Exercise prompt:
Word for word, print every entry below.

Stored data entries
'''

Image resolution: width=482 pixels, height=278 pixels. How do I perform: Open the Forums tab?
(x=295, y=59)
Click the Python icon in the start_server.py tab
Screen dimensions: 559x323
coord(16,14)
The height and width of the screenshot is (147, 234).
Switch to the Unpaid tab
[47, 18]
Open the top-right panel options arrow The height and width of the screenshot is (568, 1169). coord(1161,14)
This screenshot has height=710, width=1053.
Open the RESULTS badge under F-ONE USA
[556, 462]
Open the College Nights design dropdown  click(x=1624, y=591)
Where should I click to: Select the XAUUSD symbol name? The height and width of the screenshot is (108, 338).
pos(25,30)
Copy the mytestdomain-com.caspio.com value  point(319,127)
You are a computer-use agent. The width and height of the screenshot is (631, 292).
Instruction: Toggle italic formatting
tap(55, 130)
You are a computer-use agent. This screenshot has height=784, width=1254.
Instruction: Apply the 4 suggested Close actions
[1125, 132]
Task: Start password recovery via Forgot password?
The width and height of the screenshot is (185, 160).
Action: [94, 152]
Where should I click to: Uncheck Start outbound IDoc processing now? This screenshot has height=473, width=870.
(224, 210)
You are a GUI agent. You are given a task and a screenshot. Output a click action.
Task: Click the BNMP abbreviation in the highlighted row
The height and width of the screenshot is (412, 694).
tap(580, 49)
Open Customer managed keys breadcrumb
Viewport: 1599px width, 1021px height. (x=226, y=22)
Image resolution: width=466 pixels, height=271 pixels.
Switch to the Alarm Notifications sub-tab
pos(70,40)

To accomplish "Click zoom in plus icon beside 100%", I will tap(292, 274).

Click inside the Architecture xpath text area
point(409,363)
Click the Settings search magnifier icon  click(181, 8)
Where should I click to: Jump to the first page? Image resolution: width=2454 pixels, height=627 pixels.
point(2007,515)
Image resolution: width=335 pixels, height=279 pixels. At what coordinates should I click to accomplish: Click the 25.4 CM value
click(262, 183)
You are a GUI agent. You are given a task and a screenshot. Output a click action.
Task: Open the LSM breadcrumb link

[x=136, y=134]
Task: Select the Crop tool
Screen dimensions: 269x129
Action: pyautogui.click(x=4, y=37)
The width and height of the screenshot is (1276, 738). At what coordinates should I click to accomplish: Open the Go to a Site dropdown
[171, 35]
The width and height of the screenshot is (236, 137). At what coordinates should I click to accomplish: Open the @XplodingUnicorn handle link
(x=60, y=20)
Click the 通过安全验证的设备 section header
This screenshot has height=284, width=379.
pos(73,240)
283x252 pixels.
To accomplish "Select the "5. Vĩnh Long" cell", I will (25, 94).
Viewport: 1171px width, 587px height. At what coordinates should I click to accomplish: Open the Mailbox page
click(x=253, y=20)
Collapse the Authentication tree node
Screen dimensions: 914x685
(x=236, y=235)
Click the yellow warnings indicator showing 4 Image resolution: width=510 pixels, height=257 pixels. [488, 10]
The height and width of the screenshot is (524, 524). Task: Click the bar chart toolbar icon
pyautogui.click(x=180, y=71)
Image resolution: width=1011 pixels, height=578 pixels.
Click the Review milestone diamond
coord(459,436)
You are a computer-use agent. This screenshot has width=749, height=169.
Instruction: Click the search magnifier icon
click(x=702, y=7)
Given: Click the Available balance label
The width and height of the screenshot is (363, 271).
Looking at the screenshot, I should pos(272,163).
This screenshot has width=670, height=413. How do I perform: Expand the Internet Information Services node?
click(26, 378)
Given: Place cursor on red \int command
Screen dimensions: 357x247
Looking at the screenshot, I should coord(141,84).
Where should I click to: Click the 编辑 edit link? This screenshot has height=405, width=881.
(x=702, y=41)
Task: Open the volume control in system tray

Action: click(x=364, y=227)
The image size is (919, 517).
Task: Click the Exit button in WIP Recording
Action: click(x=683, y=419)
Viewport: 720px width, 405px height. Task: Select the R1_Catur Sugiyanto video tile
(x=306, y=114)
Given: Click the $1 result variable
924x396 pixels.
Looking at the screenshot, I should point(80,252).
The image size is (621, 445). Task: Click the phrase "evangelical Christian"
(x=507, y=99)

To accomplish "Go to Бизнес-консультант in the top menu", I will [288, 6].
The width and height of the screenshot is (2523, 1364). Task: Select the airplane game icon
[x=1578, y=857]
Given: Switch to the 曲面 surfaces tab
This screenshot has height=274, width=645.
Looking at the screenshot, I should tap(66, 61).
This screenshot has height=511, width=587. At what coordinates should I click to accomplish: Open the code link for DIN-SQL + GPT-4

'''

Answer area:
Image resolution: width=482 pixels, height=278 pixels. How do I perform: Open the Forums tab?
(x=295, y=59)
Click the Python icon in the start_server.py tab
Screen dimensions: 559x323
coord(16,14)
The height and width of the screenshot is (147, 234).
Switch to the Unpaid tab
[47, 18]
Open the top-right panel options arrow The height and width of the screenshot is (568, 1169). coord(1161,14)
This screenshot has height=710, width=1053.
Open the RESULTS badge under F-ONE USA
[556, 462]
Open the College Nights design dropdown  click(x=1624, y=591)
Where should I click to: Select the XAUUSD symbol name? The height and width of the screenshot is (108, 338).
pos(25,30)
Copy the mytestdomain-com.caspio.com value  point(319,127)
You are a computer-use agent. The width and height of the screenshot is (631, 292).
Instruction: Toggle italic formatting
tap(55, 130)
You are a computer-use agent. This screenshot has height=784, width=1254.
Instruction: Apply the 4 suggested Close actions
[1125, 132]
Task: Start password recovery via Forgot password?
The width and height of the screenshot is (185, 160).
Action: [94, 152]
Where should I click to: Uncheck Start outbound IDoc processing now? This screenshot has height=473, width=870.
(224, 210)
You are a GUI agent. You are given a task and a screenshot. Output a click action.
Task: Click the BNMP abbreviation in the highlighted row
The height and width of the screenshot is (412, 694).
tap(580, 49)
Open Customer managed keys breadcrumb
Viewport: 1599px width, 1021px height. (x=226, y=22)
Image resolution: width=466 pixels, height=271 pixels.
Switch to the Alarm Notifications sub-tab
pos(70,40)

To accomplish "Click zoom in plus icon beside 100%", I will tap(292, 274).

Click inside the Architecture xpath text area
point(409,363)
Click the Settings search magnifier icon  click(181, 8)
Where should I click to: Jump to the first page? Image resolution: width=2454 pixels, height=627 pixels.
point(2007,515)
Image resolution: width=335 pixels, height=279 pixels. At what coordinates should I click to accomplish: Click the 25.4 CM value
click(262, 183)
You are a GUI agent. You are given a task and a screenshot. Output a click action.
Task: Open the LSM breadcrumb link

[x=136, y=134]
Task: Select the Crop tool
Screen dimensions: 269x129
Action: pyautogui.click(x=4, y=37)
The width and height of the screenshot is (1276, 738). At what coordinates should I click to accomplish: Open the Go to a Site dropdown
[171, 35]
The width and height of the screenshot is (236, 137). At what coordinates should I click to accomplish: Open the @XplodingUnicorn handle link
(x=60, y=20)
Click the 通过安全验证的设备 section header
This screenshot has height=284, width=379.
pos(73,240)
283x252 pixels.
To accomplish "Select the "5. Vĩnh Long" cell", I will (25, 94).
Viewport: 1171px width, 587px height. At what coordinates should I click to accomplish: Open the Mailbox page
click(x=253, y=20)
Collapse the Authentication tree node
Screen dimensions: 914x685
(x=236, y=235)
Click the yellow warnings indicator showing 4 Image resolution: width=510 pixels, height=257 pixels. [488, 10]
The height and width of the screenshot is (524, 524). Task: Click the bar chart toolbar icon
pyautogui.click(x=180, y=71)
Image resolution: width=1011 pixels, height=578 pixels.
Click the Review milestone diamond
coord(459,436)
You are a computer-use agent. This screenshot has width=749, height=169.
Instruction: Click the search magnifier icon
click(x=702, y=7)
Given: Click the Available balance label
The width and height of the screenshot is (363, 271).
Looking at the screenshot, I should pos(272,163).
This screenshot has width=670, height=413. How do I perform: Expand the Internet Information Services node?
click(26, 378)
Given: Place cursor on red \int command
Screen dimensions: 357x247
Looking at the screenshot, I should coord(141,84).
Where should I click to: Click the 编辑 edit link? This screenshot has height=405, width=881.
(x=702, y=41)
Task: Open the volume control in system tray

Action: click(x=364, y=227)
The image size is (919, 517).
Task: Click the Exit button in WIP Recording
Action: click(x=683, y=419)
Viewport: 720px width, 405px height. Task: Select the R1_Catur Sugiyanto video tile
(x=306, y=114)
Given: Click the $1 result variable
924x396 pixels.
Looking at the screenshot, I should point(80,252).
The image size is (621, 445). Task: Click the phrase "evangelical Christian"
(x=507, y=99)

To accomplish "Go to Бизнес-консультант in the top menu", I will [288, 6].
The width and height of the screenshot is (2523, 1364). Task: Select the airplane game icon
[x=1578, y=857]
Given: Switch to the 曲面 surfaces tab
This screenshot has height=274, width=645.
Looking at the screenshot, I should tap(66, 61).
This screenshot has height=511, width=587. At what coordinates should I click to accomplish: Open the code link for DIN-SQL + GPT-4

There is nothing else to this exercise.